"It's time to face the truth, I will never be with you."

Jan 20, 2006 12:22


I'll always love  you,

I've given this a lot of thought. I don't want to hold you back anymore. I know you do what you want, but you try to be kind enough not to hurt me. I've been hurt, this will always hurt. Seeing you with another girl will hurt the most, but I don't want you to know that it's hurting me because I want you to experience so much more now that I'm out of the way. Not being with you hurts because I keep going back to the memories we've shared. I'm not regreting our relationship at all. It just really is time to move on. I don't want to come home anymore feeling sad or wondering when I will see you next. I don't want to be known as the ex-girlfriend anymore or just to be someone to laugh about and make jokes about how I acted this summer. I don't want to hang out with just you anymore because you are afraid to take me around your friends because they may not like me or don't think it's "healthy" for us to be hanging out.

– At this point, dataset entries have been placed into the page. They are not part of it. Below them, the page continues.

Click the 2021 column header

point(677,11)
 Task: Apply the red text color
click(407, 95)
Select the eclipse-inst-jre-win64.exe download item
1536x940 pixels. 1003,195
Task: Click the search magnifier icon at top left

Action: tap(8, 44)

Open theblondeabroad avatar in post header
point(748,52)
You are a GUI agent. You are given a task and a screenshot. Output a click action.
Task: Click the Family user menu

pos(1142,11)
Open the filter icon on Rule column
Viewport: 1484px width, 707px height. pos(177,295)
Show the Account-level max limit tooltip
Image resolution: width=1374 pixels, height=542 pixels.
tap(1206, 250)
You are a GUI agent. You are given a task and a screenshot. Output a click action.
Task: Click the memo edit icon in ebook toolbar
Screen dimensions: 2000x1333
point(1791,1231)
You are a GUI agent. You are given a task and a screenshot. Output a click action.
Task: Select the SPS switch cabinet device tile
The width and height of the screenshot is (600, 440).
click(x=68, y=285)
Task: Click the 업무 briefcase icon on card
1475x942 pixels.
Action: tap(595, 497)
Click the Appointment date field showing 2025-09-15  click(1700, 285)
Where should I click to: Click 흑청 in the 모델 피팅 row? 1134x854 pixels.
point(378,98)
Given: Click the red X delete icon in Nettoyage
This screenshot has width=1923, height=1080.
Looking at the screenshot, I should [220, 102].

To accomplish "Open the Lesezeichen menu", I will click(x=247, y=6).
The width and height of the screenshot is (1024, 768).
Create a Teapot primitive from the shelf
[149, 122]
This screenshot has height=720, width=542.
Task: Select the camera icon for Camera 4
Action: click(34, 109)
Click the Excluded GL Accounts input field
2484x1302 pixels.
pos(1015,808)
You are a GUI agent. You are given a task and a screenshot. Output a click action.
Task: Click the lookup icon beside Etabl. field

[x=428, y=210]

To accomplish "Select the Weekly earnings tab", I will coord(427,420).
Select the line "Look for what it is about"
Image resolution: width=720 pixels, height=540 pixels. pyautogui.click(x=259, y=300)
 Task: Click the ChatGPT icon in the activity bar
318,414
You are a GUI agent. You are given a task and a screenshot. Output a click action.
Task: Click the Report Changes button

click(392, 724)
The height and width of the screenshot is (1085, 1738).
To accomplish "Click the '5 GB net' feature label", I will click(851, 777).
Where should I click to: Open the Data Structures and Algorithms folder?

I don't want to be jealous when I read your live journal about you making so many  new "girl" friends, because I'm jealous more than anything that I can't be that friend with you. I know I'm closer to you than Breanna ever was, but I'm jealous of the fact that you two have a better friendship than you and I do. I want more than anything to be friends with you, but I can't see it ever happening. We will never be just friends. I love you and I know you love me, but the more we keep doing what we do,  makes it harder and harder on myself. I told myself it was fine because it was giving me a sense of hope. You always think that all I need is time to rethink about what I said, but I don't need time for this. Time is something you and I don't have anymore. I counted on the fact of you telling me "You never know if we'll be together again" and it just kept me hanging on, but I'm going to be the one saying it now. We will not be together ever again. We can't. Now it's just time to face the truth, I will never be with you.